Je quitterai Vienne demain matin à 7 h. Cette fois Vienne me laissera un souvenir beaucoup plus terne que les précédentes. C’est après tout une petite ville comparativement à une ville comme Paris et de plus un fort maussade séjour pour tout étranger qui serait ici à demeure. L’autre jour le Brochet et moi, nous sommes allés fraternellement passer une demi-journée à Schönbrunn. Nous avons grimpés à la Gloriette, située sur une hauteur en face du Château d’où l’on domine tout Vienne. La vue qu’on a de là est magnifique, et les deux amis sont restés plongés dans une muette extase, contemplation, sans songer même à se communiquer leurs impressions respectives. Après quoi ils se sont dirigés vers la ménagerie, où l’un d’eux a paru beaucoup s’amuser, et ont fini leur tournée par le casino où ils se sont fait servir l’un qui était encore à jeun un chétif dîner, et l’autre sa tasse de café au lait. Puis vers le soir ils sont rentrés ensemble, sans se parler beaucoup, il est vrai, mais heureux en apparence de la présence l’un de l’autre.
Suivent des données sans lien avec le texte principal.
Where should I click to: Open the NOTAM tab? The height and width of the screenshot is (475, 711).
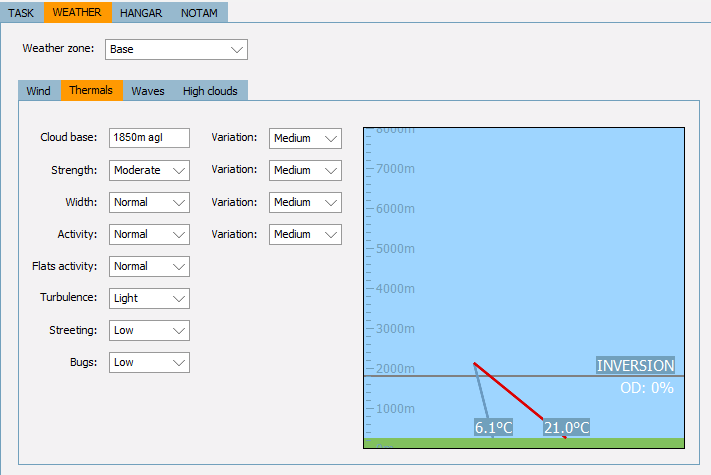(x=199, y=12)
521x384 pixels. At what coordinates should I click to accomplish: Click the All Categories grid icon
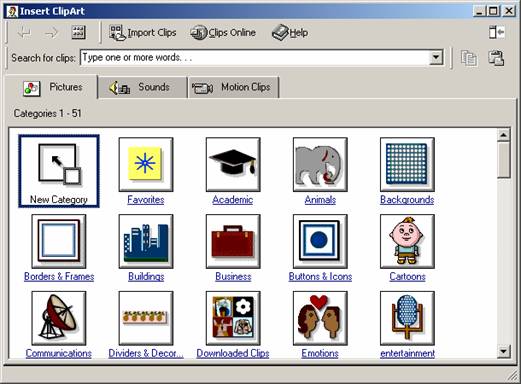click(x=79, y=32)
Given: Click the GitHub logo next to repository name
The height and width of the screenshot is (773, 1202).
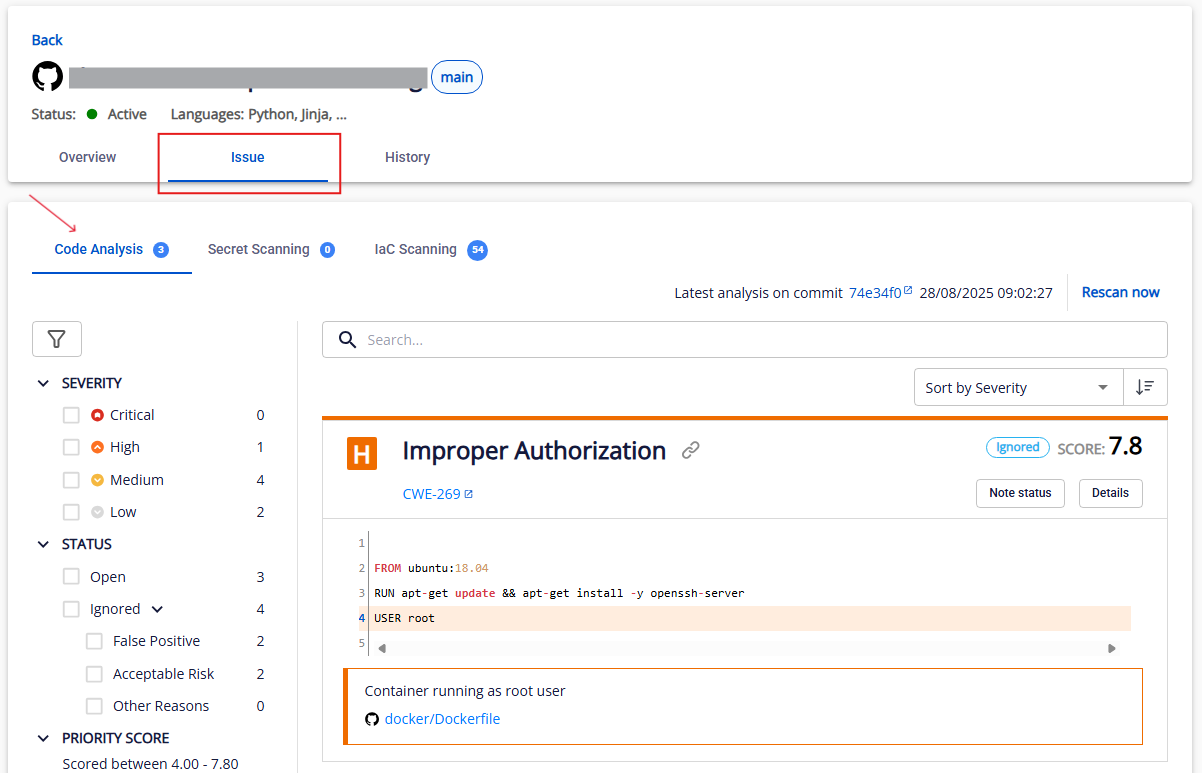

Après la figure du Brochet celle que j’ai vue ici avec le plus de plaisir est assurément la figure de Jennyson. Ne va pas te récrier contre ce témoignage. Il faudrait le voir, comme je le fais, à la lumière de Vienne et à travers le prisme des souvenirs de Munich. Il m’a fait d’ailleurs un accueil parfaitement aimable, et tu pourrais dans l’occasion en faire le compliment à Casimire. Je lui laisse par reconnaissance les 4 volumes de l’ouvrage de Custine, qu’il était très curieux de lire et qu’il est difficile de se procurer ici. Il m’a promis de les renvoyer à Munic aussitôt qu’il les aura lu et je l’ai même engagé à te les faire parvenir à Tegernsee. Alors, ma chatte, tu n’as qu’à lire le troisième volume, qui contient une description très animée et très pittoresque de Moscou, pour essayer de te faire une idée telle quelle d’une ville qui, à trente et un an de distance, aura été le théâtre des tribulations de Napoléon et des miennes.